Our own Order has a clear-cut policy on this. We mandate that after such a separation an abandoned mother spend a MINIMUM of one year both to readjust to being single as well as to give the errant husband a period of grace. If after this time the husband has not repented, then we publically declare the marriage null and void. If the woman receives a Word from Yahweh definitely telling her that she should wait longer, then we of course encourage her to do that, and defer such a public announcement. It is, in the end, a personal decision. During this time, the woman is placed under the spiritual covering of a patriarch who becomes a FATHER to her. Often this will be her Pastor or another Elder from the local assembly. If her own father is still alive and he is a believer, she is put back under his covering by ordinance and prayer.
What this policy is NOT saying is that couples can separate and divorce on the basis of any transgression. We are talking about ADULTERY and VIOLENT ABUSE. If the husband decides to leave their Baptist Church and become a Methodist or a Messianic then obviously these are not grounds for separation or divorce! Even if he becomes a Buddhist or a Hindu she is not entitled to divorce him if he decides to stay with her and does not abuse her. Of course, if he tries to force her to deny her faith then this would create a third category for seperation and divorce. But if he is willing to live in peace with her, each following the separate religions, then there is no grounds for divorce.
I know of one case where a Christian woman married a Wiccan occultist.

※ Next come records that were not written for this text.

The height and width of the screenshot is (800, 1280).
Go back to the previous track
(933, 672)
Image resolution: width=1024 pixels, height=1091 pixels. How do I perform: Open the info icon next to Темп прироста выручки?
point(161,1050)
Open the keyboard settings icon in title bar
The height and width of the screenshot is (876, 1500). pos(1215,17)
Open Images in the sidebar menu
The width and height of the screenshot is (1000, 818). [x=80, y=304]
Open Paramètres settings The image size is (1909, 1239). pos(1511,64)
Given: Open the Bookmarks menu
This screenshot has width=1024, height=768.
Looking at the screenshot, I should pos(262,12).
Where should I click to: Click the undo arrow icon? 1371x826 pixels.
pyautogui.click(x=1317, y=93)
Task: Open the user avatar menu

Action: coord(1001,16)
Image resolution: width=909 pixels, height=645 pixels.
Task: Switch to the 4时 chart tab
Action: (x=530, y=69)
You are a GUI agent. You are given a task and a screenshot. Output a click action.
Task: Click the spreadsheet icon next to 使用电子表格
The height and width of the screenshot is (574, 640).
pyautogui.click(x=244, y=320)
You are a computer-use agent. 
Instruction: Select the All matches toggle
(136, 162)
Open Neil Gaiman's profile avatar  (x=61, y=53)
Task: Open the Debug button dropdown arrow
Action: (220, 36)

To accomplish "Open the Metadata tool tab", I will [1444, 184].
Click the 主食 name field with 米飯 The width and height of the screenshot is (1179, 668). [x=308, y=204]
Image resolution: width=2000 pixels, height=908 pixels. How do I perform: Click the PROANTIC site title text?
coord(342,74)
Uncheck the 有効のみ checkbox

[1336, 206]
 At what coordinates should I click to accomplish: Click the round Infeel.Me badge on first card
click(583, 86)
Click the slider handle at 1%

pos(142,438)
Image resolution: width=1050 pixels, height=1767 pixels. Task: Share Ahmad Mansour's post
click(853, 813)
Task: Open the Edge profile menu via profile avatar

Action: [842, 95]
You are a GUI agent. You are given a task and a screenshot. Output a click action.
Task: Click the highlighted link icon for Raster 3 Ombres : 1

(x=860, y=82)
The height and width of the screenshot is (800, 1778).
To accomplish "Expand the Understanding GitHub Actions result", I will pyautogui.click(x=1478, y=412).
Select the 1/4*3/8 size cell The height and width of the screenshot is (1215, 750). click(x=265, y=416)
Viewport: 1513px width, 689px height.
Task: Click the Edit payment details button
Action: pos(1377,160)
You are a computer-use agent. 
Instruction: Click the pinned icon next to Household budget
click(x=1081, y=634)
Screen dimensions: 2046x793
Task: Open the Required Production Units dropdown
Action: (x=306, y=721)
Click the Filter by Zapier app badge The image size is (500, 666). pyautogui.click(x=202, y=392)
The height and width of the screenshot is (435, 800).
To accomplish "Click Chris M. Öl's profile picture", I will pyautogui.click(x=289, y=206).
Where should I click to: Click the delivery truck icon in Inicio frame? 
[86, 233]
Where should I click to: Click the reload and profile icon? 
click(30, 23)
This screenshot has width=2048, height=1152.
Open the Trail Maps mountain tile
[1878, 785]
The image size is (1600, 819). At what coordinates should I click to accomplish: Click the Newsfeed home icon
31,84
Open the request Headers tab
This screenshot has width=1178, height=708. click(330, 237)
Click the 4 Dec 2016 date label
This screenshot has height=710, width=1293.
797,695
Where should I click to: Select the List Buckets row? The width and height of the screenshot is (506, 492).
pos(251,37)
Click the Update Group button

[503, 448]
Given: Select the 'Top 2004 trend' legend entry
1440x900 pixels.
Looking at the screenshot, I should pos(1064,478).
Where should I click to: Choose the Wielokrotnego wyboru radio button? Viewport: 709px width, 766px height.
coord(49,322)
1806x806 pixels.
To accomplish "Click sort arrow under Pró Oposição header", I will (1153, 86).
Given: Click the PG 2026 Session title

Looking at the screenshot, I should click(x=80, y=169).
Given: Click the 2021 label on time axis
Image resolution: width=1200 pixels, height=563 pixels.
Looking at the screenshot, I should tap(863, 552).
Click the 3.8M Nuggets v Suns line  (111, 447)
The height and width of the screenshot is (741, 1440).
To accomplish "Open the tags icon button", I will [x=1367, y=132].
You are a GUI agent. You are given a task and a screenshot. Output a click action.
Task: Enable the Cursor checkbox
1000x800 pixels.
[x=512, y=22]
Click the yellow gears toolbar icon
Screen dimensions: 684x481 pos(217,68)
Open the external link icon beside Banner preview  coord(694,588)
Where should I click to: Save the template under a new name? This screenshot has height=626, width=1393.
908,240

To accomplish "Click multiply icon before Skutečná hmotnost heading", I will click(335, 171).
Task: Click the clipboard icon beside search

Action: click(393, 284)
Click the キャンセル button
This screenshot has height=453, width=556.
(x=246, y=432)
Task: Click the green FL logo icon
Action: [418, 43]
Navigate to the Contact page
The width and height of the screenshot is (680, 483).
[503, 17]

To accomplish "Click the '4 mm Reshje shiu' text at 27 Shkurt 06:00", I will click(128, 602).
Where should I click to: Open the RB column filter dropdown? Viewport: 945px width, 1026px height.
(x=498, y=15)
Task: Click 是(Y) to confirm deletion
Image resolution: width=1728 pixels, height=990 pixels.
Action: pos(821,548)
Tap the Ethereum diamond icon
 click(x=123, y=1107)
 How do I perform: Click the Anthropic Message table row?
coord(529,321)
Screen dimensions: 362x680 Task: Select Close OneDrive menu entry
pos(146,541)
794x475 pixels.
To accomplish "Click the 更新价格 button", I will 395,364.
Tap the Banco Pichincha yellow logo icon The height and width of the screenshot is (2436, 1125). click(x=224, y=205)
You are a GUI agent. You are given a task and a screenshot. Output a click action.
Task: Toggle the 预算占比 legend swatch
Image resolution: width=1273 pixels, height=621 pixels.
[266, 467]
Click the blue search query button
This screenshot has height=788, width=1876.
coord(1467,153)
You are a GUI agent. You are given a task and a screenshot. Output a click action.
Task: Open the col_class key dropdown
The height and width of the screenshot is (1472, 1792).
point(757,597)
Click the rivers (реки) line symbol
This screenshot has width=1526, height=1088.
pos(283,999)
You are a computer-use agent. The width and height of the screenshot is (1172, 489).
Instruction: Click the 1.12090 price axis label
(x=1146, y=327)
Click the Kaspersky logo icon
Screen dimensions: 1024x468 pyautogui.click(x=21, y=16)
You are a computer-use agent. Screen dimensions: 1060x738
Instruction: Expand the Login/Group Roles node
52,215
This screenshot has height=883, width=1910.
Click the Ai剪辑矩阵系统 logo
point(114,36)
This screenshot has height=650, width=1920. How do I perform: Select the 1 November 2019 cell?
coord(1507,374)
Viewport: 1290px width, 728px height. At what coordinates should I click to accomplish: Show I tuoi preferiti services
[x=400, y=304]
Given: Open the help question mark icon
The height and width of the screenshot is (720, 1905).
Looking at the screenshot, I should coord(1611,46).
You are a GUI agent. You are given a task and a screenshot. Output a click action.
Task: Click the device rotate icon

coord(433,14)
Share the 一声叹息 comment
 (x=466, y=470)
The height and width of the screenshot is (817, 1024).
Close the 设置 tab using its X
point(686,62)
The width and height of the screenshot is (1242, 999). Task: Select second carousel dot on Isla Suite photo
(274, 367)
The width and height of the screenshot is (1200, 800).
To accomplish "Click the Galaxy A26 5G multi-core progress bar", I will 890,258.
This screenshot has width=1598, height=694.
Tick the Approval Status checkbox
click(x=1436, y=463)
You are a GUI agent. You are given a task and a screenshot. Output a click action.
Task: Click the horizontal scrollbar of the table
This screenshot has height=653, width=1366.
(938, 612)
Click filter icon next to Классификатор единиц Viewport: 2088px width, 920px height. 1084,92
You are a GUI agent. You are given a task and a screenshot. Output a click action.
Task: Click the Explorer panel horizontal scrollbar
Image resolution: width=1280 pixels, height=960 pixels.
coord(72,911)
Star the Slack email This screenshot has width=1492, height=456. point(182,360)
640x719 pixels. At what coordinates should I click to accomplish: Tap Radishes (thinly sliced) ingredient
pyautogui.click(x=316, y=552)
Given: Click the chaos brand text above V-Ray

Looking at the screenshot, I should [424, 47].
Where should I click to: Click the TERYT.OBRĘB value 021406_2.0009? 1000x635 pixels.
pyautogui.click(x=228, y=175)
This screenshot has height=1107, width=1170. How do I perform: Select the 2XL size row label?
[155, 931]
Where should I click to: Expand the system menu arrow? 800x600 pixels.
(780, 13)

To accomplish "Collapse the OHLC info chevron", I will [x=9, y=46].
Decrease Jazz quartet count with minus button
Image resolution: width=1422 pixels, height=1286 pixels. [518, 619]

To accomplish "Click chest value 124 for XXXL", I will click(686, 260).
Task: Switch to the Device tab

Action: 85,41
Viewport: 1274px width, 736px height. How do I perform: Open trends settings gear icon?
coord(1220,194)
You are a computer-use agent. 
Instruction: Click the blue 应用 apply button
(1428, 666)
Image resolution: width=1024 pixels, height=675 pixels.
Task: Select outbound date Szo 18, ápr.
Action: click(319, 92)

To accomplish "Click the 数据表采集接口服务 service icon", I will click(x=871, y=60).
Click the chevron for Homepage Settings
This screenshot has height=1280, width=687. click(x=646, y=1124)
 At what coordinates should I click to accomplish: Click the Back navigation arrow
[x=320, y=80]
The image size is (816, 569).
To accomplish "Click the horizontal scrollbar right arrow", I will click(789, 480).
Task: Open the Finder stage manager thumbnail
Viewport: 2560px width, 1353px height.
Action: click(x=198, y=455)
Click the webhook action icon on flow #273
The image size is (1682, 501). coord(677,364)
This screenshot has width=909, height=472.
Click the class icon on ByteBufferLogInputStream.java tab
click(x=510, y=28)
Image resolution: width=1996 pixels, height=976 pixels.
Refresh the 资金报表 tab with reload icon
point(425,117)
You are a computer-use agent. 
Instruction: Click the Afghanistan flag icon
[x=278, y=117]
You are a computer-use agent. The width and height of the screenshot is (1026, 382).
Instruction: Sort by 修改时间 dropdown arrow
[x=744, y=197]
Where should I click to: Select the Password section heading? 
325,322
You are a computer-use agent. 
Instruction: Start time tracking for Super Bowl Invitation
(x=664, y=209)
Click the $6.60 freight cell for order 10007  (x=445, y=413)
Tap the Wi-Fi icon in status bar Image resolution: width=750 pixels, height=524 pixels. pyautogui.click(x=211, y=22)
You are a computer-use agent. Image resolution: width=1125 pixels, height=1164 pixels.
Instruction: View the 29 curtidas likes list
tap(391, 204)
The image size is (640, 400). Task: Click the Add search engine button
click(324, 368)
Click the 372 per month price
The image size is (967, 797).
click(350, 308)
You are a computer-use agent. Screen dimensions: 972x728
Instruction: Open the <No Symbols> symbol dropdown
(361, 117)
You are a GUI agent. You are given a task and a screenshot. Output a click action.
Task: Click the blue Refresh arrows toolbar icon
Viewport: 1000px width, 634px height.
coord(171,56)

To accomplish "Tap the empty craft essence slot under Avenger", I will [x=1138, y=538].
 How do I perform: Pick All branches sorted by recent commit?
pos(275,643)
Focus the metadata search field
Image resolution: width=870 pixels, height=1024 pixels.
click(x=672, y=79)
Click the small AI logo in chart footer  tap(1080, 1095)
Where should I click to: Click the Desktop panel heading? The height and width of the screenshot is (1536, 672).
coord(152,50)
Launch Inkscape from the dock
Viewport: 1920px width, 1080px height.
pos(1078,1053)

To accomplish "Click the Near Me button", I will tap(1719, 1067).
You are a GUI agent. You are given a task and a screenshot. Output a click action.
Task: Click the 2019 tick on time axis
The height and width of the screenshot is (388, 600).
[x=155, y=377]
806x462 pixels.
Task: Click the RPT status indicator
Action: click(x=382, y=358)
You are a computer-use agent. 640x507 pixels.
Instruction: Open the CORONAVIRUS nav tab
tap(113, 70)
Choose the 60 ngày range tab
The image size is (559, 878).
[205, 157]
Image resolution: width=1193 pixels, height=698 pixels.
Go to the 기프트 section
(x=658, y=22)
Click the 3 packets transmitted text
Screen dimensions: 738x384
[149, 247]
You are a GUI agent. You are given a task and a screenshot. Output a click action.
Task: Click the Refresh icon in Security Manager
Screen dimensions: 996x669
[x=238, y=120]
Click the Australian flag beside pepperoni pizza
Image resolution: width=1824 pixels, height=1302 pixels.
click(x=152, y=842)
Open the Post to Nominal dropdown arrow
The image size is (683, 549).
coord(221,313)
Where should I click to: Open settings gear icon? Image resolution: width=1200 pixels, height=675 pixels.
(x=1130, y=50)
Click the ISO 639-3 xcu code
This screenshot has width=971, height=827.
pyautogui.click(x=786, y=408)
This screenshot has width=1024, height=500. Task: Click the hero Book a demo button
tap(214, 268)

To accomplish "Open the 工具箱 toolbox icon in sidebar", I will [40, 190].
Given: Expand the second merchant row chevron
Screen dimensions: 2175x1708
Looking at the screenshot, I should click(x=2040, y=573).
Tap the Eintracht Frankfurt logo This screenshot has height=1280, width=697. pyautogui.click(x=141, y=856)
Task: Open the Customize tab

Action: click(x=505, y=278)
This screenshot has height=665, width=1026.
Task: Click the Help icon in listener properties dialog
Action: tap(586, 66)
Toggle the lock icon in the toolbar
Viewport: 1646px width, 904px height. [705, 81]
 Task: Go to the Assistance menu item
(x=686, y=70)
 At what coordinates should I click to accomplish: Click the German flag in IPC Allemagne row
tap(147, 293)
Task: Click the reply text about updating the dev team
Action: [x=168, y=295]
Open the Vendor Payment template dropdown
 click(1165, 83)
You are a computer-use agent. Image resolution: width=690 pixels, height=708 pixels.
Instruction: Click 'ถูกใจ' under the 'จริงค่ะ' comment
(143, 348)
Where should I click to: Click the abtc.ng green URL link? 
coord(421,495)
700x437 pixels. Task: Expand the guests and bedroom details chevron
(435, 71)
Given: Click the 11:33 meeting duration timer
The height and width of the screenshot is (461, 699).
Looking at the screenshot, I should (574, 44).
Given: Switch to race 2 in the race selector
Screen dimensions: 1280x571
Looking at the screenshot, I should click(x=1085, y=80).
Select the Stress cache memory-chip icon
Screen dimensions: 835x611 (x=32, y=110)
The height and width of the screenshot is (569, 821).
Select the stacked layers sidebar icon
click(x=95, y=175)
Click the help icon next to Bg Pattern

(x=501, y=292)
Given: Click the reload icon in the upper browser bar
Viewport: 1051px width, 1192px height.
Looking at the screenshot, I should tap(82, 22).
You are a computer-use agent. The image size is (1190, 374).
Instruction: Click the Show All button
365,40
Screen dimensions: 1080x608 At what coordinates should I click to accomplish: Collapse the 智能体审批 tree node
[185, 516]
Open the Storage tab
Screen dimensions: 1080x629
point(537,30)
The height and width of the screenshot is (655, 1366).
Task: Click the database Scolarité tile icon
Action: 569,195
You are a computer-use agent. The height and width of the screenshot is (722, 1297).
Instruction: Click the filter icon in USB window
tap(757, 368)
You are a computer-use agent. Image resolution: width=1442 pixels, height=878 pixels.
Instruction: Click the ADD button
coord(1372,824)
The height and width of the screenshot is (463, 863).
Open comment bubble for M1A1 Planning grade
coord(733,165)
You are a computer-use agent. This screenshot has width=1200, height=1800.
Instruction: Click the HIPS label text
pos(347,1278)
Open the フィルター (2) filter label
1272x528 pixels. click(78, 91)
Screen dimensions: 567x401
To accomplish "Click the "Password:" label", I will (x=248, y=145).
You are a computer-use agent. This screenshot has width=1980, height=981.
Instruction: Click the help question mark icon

Of course, she should never have done that in the first place and was in direct violation of a commandment not to become unequally yoked to an unbeliever. Indeed, she has had nothing but problems since. Her husband's witchcraft has progressivley demonised her family and is destroying her own faith. What should she do?
I think every case has to be examined on its own merits but clearly she was in violation of the commandments, her marriage was never joined together by Elohim (God) in the first place, so the question is moot. But under more ideal circumstances where the husband might be willing to repent and be saved, there is a better alternative to divorce. The only place in the New Covenant where Christian-pagan marriages are justified is if the two both come from a pagan background and only one converts. Otherwise the Torah is perfectly clear - a believing spouse who enters into a pagan marriage is in violation of the commandments and such a marriage should be terminated unless Yahweh gives a very clear sign that the unbelieving partner will convert.
This is one of those Gospel topics that continually surfaces and generates a lot of heat. But so long as it does not go away, it must be addressed. I fully anticipate more light and truth to be shed on this very sensitive and difficult topic in the future.
But within the context of your question I would say this: if a husband (or wife) becomes adulterous or abusive, that unrepentant spouse is declared by Christ to be an UNBELIEVER. This was a radical departure from the prevailing doctrine of the day which taught that 'once a Jew, always a Jew' (and the modern equivalent, 'once saved, always saved') and shows that our actions can negate our religious profession ... and in such a way to free a spouse being enslaved by extreme religious hypocrisy that might also lead to spiritual and physical death.